_Tasks to perform_:
**A)** Rewrite the part of the memoir excerpt between "Back in Phoenix, I" and "inside feature, here).", inclusive, with "shopping mall" in place of "department store".
**B)** Carry the memoir excerpt forward from its last sentence.

_Excerpt to read_:
────────────────
A Day in a French Life... by Kristin Espinasse

  "Girl Friday"

In 1993 I found myself back in the Arizona desert, having been deported there by one disillusioned Frenchman. Jean-Marc and I had tried to live together—lasting a full ten months—but all that sizzling chemistry that fueled us in the beginning eventually fizzled out, and our Franco-American romance was over. Jean-Marc's mind was set. To prove it, he bought me a one-way ticket back to Phoenix!

Back in Phoenix, I busied myself picking up the pieces of a life I had quickly left behind. The cold, current reality was I needed to find a job, illico! But what was I qualified for? I had a French degree... but no skills!

I didn't want to go back to being a receptionist, and I hated working at the department store... though I loved my customers, who bought both girdles and g-strings from me (I wasn't personally familiar with either culotte before going to work at Dillard's lingerie department). My customers taught me so much and, just before leaving my summer job--to begin my semester in France!--I received a touching letter of recommendation from the most eccentric, glamorous, and mysterious of my clients (see the "complicité" chapter--you can read it for free by doing a search inside feature, here).
────────────────
_Supplied information_:
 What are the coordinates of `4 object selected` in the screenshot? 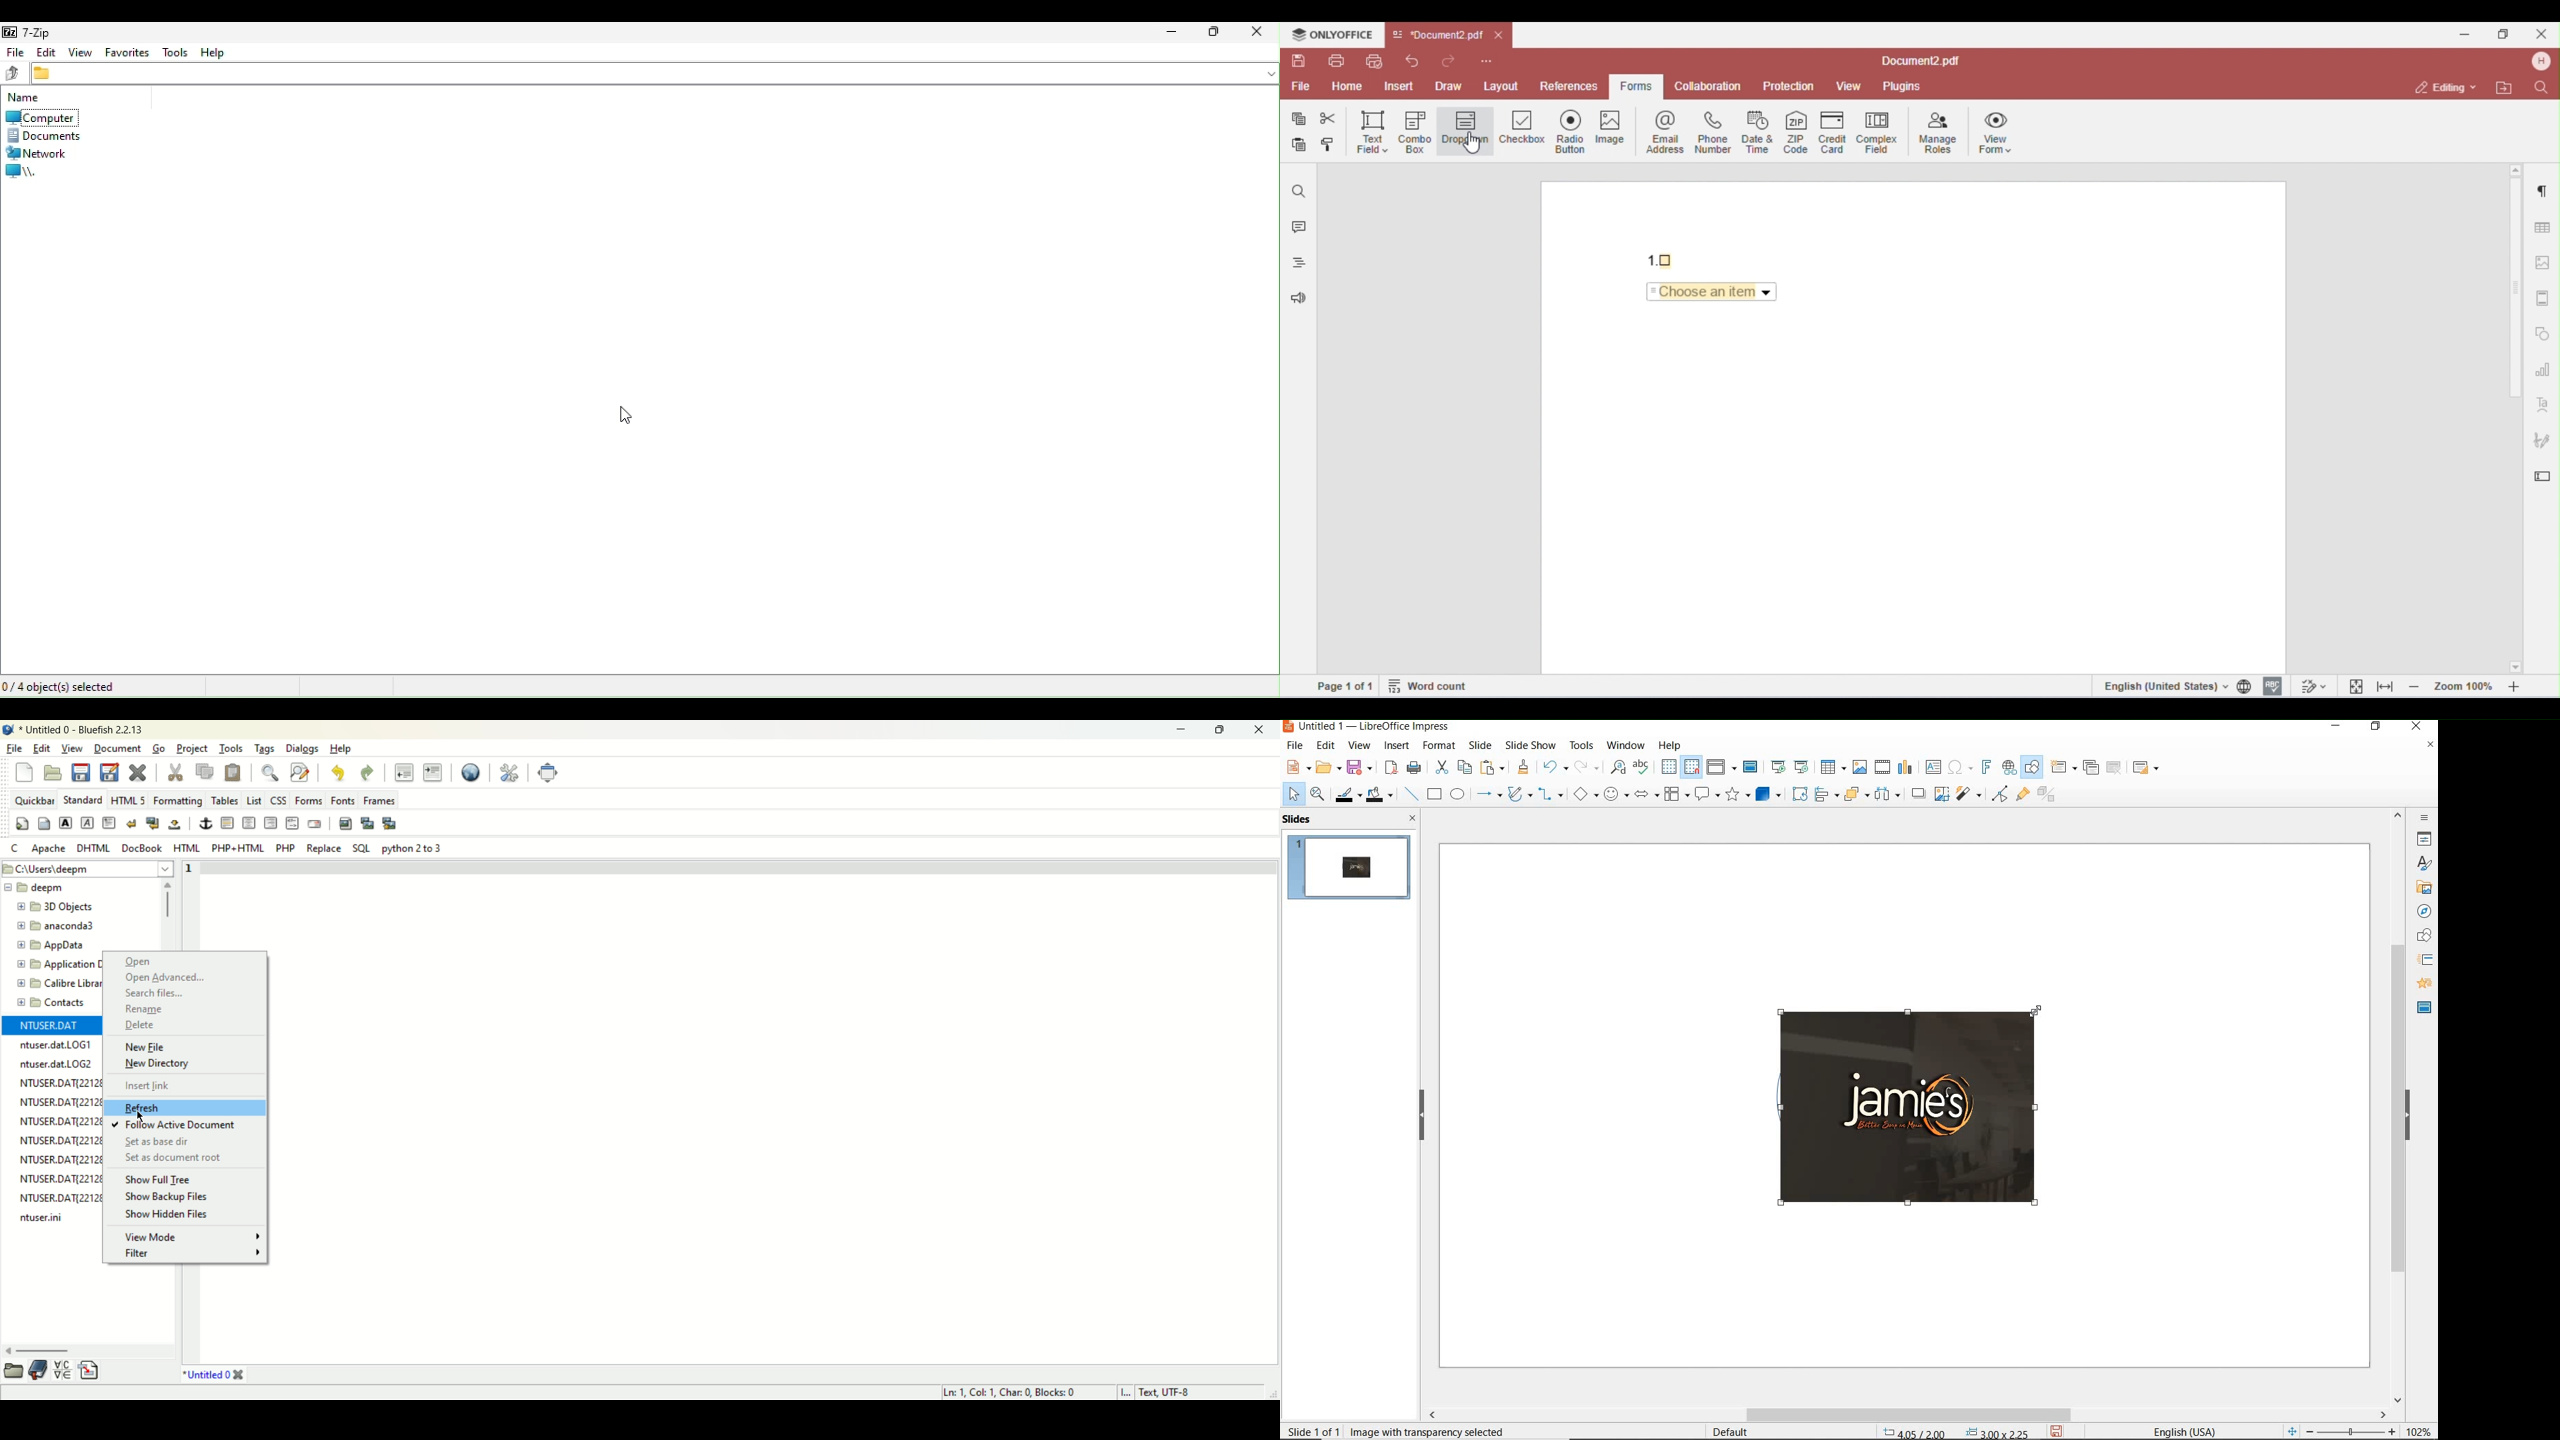 It's located at (78, 686).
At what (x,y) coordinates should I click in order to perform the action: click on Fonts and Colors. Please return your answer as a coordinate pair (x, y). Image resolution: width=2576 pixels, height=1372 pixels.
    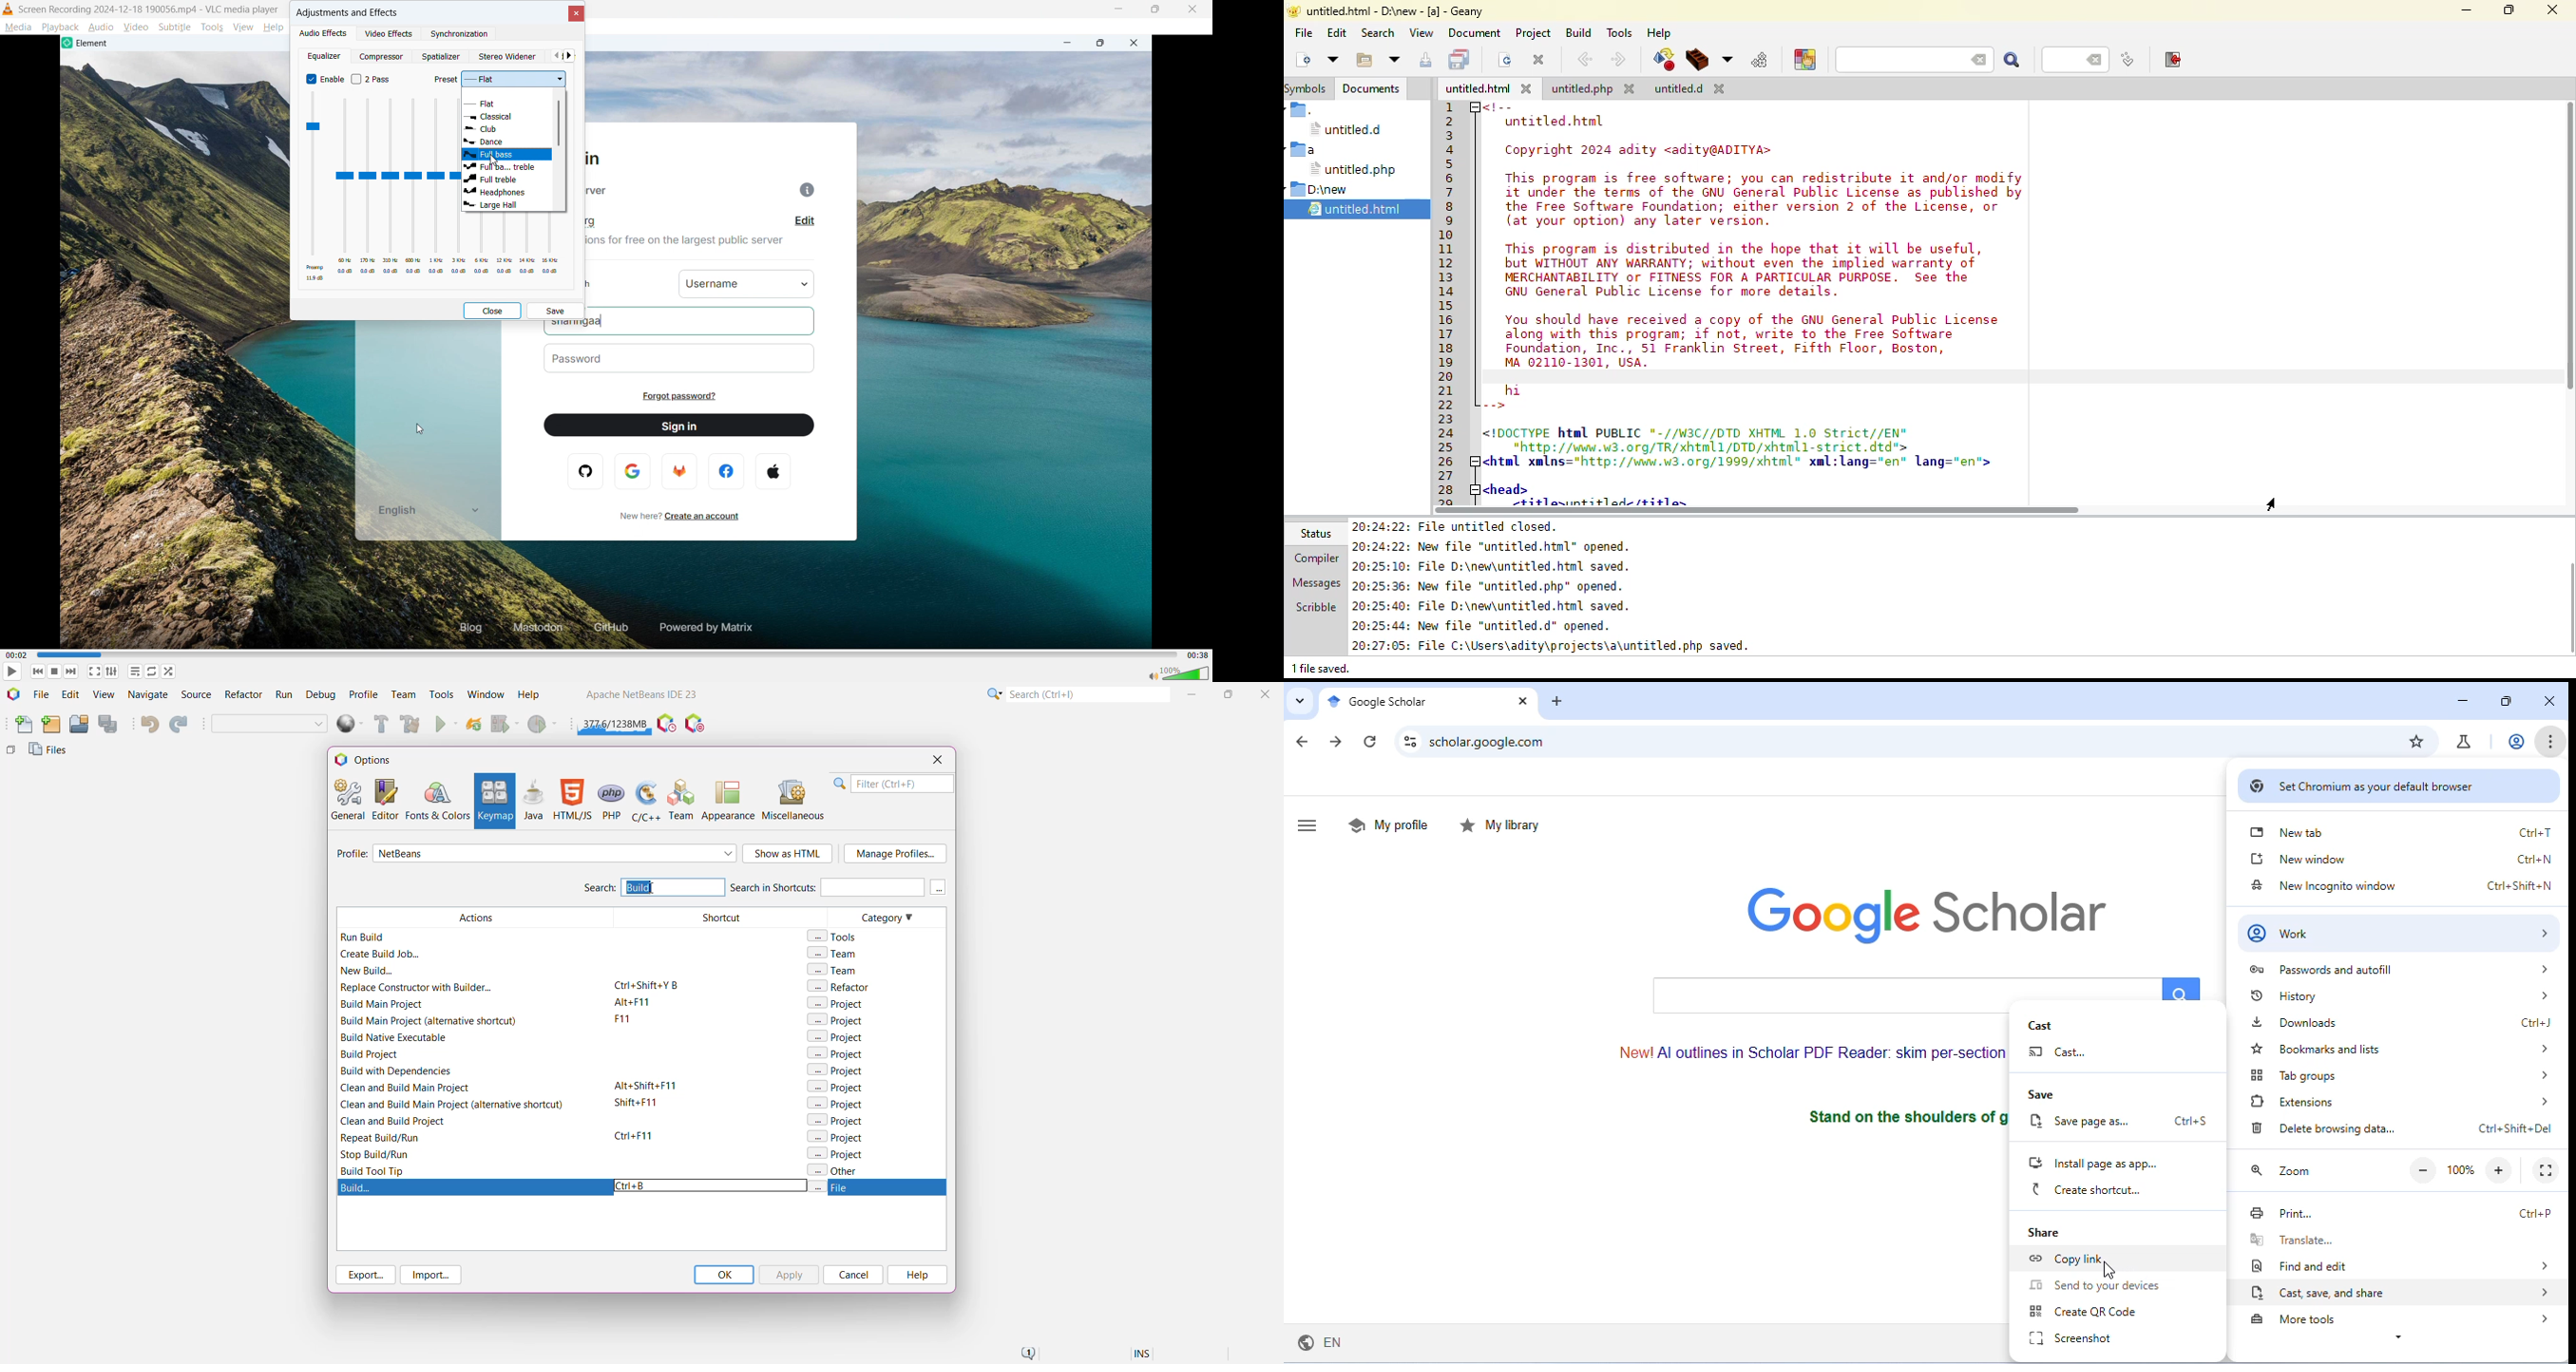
────────────────
_Task-by-task outputs_:
**A)**
Back in Phoenix, I busied myself picking up the pieces of a life I had quickly left behind. The cold, current reality was I needed to find a job, illico! But what was I qualified for? I had a French degree... but no skills!

I didn't want to go back to being a receptionist, and I hated working at the shopping mall... though I loved my customers, who bought both girdles and g-strings from me (I wasn't personally familiar with either culotte before going to work at Dillard's lingerie department). My customers taught me so much and, just before leaving my summer job--to begin my semester in France!--I received a touching letter of recommendation from the most eccentric, glamorous, and mysterious of my clients (see the "complicité" chapter--you can read it for free by doing a search inside feature, here).

**B)**
No, I didn't want to go back to those jobs. Come to think of it, if I could somehow sidestep the employer thing altogether... that would be ideal!

I wanted more than anything to avoid a train-train or run-of-the-mill existence—especially in regard to employment, which represents the largest part of one's waking hours.

Self-employment, then, became my goal. Yes! Only by working for oneself could one experience freedom! Only by being one's own boss could one work creatively! Only by calling all the shots could one, say, skip out early for a double matinee, large popcorn with extra butter, and a coke.

Suddenly, I had an inspiration...

I could be a "girl Friday". Better yet, I would be my own girl Friday! 

A girl Friday got to do a lot of things. No two days the same! Variety would be the spice of this new (if newly failed...) life.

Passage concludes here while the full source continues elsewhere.